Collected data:
..............................

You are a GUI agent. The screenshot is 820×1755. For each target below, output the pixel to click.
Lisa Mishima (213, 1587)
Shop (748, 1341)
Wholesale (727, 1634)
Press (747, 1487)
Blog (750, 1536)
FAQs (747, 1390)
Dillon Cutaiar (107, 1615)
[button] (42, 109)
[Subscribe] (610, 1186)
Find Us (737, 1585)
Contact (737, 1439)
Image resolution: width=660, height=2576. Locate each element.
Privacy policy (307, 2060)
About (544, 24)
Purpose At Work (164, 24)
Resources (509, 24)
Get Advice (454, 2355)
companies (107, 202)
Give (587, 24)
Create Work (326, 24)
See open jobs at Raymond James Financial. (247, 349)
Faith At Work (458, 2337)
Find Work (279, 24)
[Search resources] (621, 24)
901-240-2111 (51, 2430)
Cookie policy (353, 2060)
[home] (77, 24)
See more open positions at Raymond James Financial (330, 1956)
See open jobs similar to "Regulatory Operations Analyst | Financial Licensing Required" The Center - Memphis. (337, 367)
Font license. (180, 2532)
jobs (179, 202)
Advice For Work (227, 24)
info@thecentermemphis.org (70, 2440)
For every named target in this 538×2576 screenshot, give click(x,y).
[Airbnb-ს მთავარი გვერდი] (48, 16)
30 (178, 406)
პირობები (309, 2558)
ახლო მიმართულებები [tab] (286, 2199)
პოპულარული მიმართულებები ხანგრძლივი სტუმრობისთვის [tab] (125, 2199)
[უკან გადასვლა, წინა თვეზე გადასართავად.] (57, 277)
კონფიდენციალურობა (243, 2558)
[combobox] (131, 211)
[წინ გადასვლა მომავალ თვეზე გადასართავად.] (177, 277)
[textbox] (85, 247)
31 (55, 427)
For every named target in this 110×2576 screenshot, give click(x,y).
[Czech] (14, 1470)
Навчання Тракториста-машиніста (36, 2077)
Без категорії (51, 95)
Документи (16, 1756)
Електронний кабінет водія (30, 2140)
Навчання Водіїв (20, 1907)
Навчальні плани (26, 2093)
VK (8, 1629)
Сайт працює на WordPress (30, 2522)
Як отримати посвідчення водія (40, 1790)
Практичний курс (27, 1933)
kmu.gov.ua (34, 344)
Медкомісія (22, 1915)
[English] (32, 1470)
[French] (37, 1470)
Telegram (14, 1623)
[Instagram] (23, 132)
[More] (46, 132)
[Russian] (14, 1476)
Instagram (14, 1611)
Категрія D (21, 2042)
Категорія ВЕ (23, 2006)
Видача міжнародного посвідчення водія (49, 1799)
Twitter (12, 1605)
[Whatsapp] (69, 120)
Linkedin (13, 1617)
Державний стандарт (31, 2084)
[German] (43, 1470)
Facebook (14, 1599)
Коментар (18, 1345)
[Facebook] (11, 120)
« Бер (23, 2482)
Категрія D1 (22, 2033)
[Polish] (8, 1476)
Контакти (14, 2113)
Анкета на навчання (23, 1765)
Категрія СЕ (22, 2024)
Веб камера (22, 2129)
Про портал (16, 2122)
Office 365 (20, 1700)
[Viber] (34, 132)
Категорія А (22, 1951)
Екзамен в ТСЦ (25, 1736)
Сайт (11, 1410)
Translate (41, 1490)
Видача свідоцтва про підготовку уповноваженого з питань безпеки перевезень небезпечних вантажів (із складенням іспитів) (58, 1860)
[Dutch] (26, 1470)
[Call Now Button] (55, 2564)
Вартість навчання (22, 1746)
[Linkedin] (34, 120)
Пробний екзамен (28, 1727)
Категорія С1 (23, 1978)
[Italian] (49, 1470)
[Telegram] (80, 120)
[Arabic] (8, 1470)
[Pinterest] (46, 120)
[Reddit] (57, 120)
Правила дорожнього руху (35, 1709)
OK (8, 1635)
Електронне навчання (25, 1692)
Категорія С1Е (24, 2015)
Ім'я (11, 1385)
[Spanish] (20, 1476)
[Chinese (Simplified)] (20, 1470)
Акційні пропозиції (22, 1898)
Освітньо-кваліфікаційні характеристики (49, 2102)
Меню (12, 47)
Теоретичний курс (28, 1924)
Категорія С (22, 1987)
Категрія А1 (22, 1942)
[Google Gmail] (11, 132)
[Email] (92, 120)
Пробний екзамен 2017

..............................

### What you should do
From the data above, copy every line where "водія" appears.

### Completed exercise
Електронний кабінет водія (30, 2140)
Як отримати посвідчення водія (40, 1790)
Видача міжнародного посвідчення водія (49, 1799)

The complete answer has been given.